> **TEXT SHOWN**:
........
And then there’s the $700 billion bailout of the banks (aka TARP) that Bush pushed through as he was leaving office. I could write hundreds of pages about the stupidity and ultimate uselessness of that alone.

And please don’t forget one of the most obnoxious and intrusive laws ever imposed on Americans – the Sarbanes-Oxley Act of 2002. SOX was passed in response to the Enron fiasco. AFTER Enron had already collapsed. The free market, on it’s own, without government doing a damn thing, had already corrected the problems with Arthur Andersen and other accounting firms cooking the books and basically making up numbers. The bad companies disappeared and their stockholders lost money – precisely what should have happened. No additional regulation required.

SOX reporting requirements have sucked hundreds of billions – if not trillions – from companies over the past decade. How many millions of productive workers could have – would have – been employed with that money instead?

I gotta give credit where credit is due though – Bush II (or King George II, whichever moniker you prefer) was even able to take something which was a “good thing” and turn it into a crisis. He inherited surpluses (they were fake, but no need to get into that here) “as far as the eye can see” into the future, and turned them into the largest deficits ever known in the history of man.

He did this by convincing people that the “surpluses” were simply the government taking away their hard earned wealth and squandering it. Seriously. Look up his acceptance speech when he won the nomination. He said “Some say that growing federal surplus means Washington has more money to spend. But they’ve got it backwards. The surplus is not the government’s money; the surplus is the people’s money.”

In the first place, there was no surplus, but more importantly, IF there had been a surplus, it should have been used to pay down the existing debt. Bush seriously thought he could cut taxes AND increase spending AND pay down the debt AND everything would be just fine. He was – and is – a world class moron.

Instead of paying down the (approximately) $5.6 trillion in debt he inherited, Bush II fricking doubled it during his term. In just 8 years, Bush II increased our debt as much as ALL PREVIOUS PRESIDENTS COMBINED!

This is so hard to comprehend that I’ll try saying it another way. During the first 212 years (from 1789 until 2001) that the US had been in existence, we accumulated about $5.6 trillion in debt. Total. The first 42 US Presidents combined spent a total of $5.6 trillion more than they collected via taxes. Got it?

Now Bush II becomes President. Starting with $5.6 trillion in debt. With his budget for 2009, he left us over $11 trillion in debt. I can spend money, but DAMN, that boy was good! Even a drunken sailor has to stop when he runs out of money. Bush didn’t.
........
> **SUPPLIED RECORDS**:
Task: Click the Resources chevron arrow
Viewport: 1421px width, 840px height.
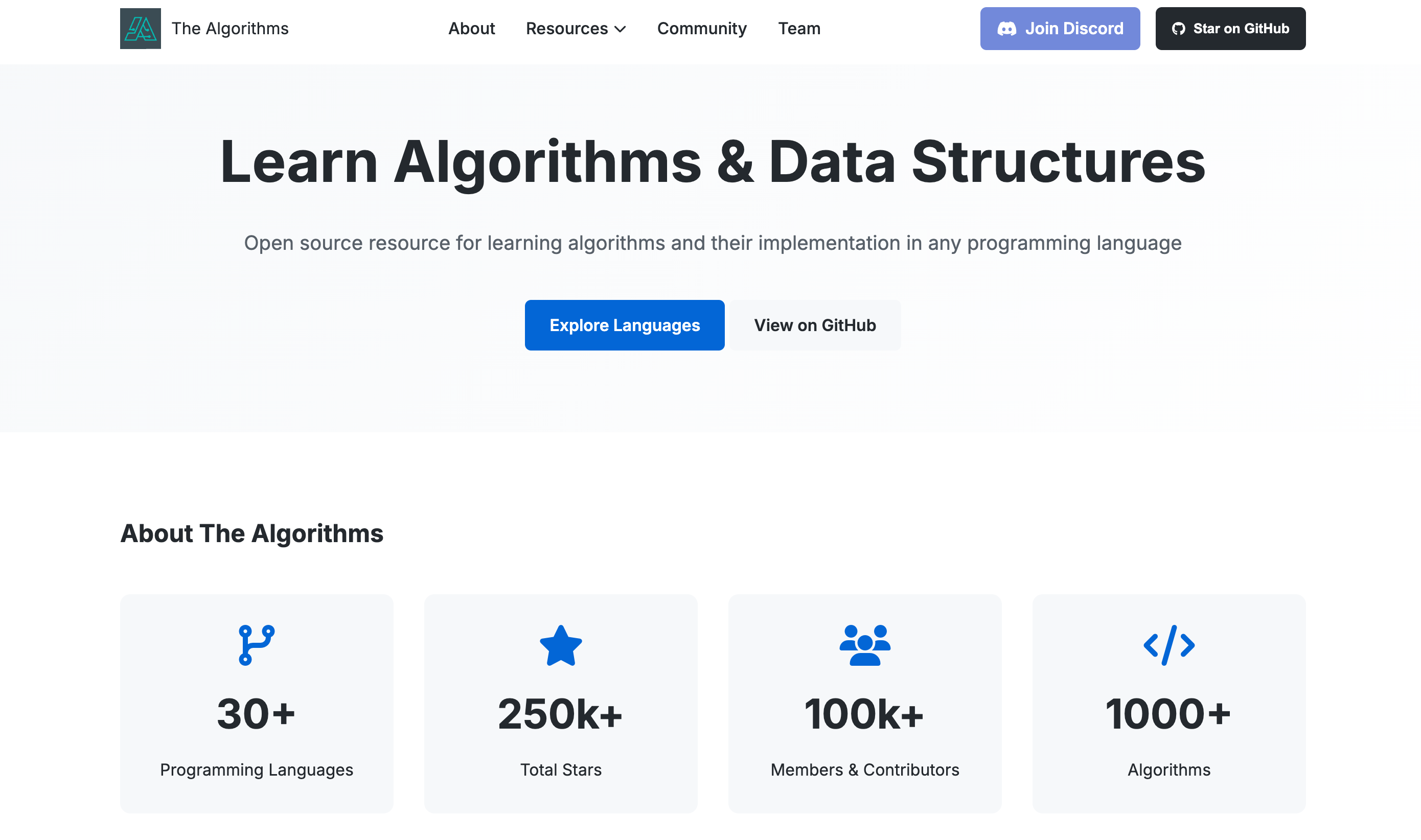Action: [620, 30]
........
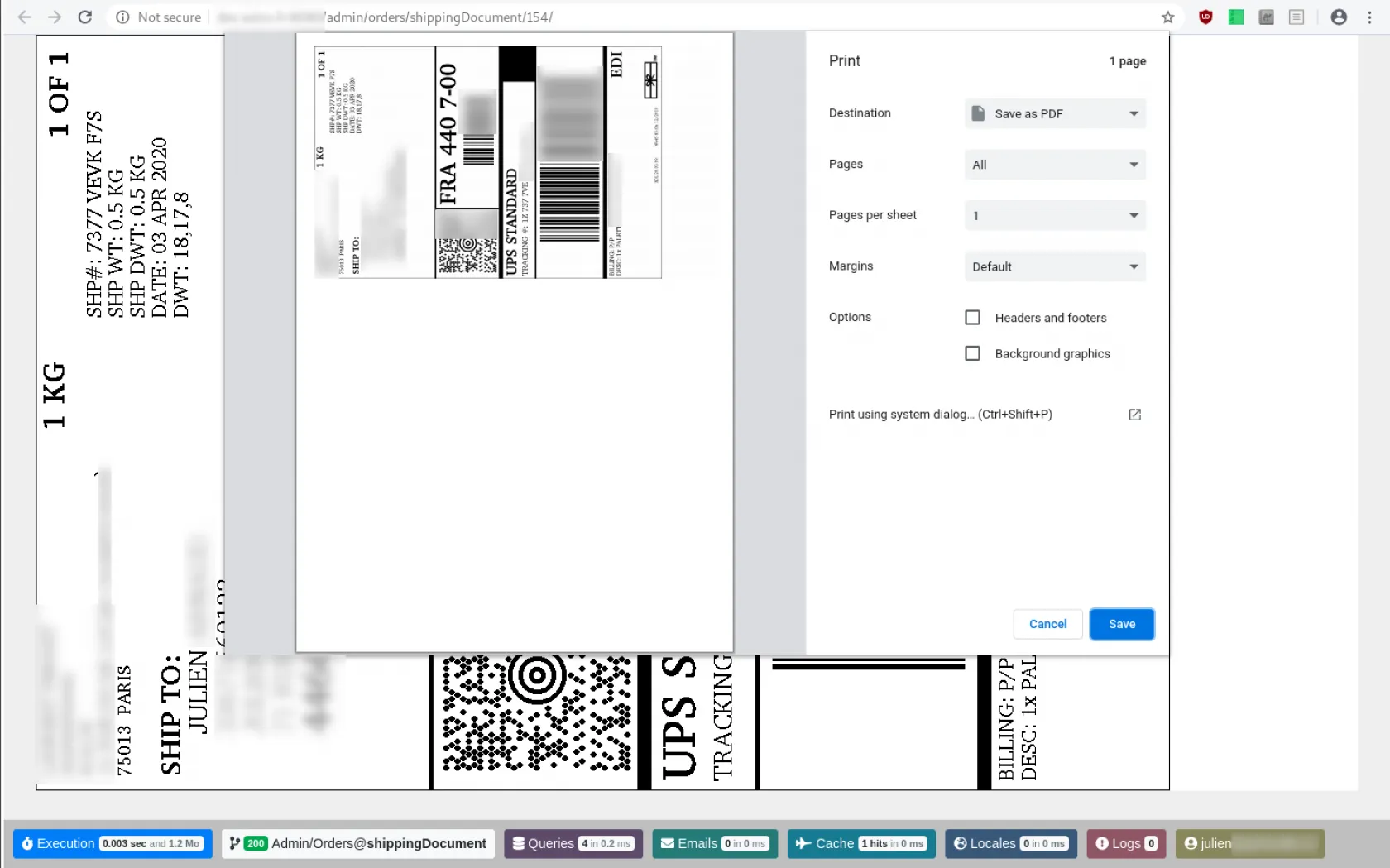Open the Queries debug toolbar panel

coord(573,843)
........
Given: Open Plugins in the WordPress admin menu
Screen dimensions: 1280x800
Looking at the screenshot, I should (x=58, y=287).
........
> **WORK INSTRUCTIONS**:
1. According to the commentary on Bush-era policy, what law was passed in response to the Enron fiasco?
2. Echo the rows from the line containing "Task: Click the Resources chevron arrow" through the line containing "Action: [620, 30]", and omit the pictures.

> **TASK ANSWERS**:
1. The Sarbanes-Oxley Act of 2002.

2.
Task: Click the Resources chevron arrow
Viewport: 1421px width, 840px height.
Action: [620, 30]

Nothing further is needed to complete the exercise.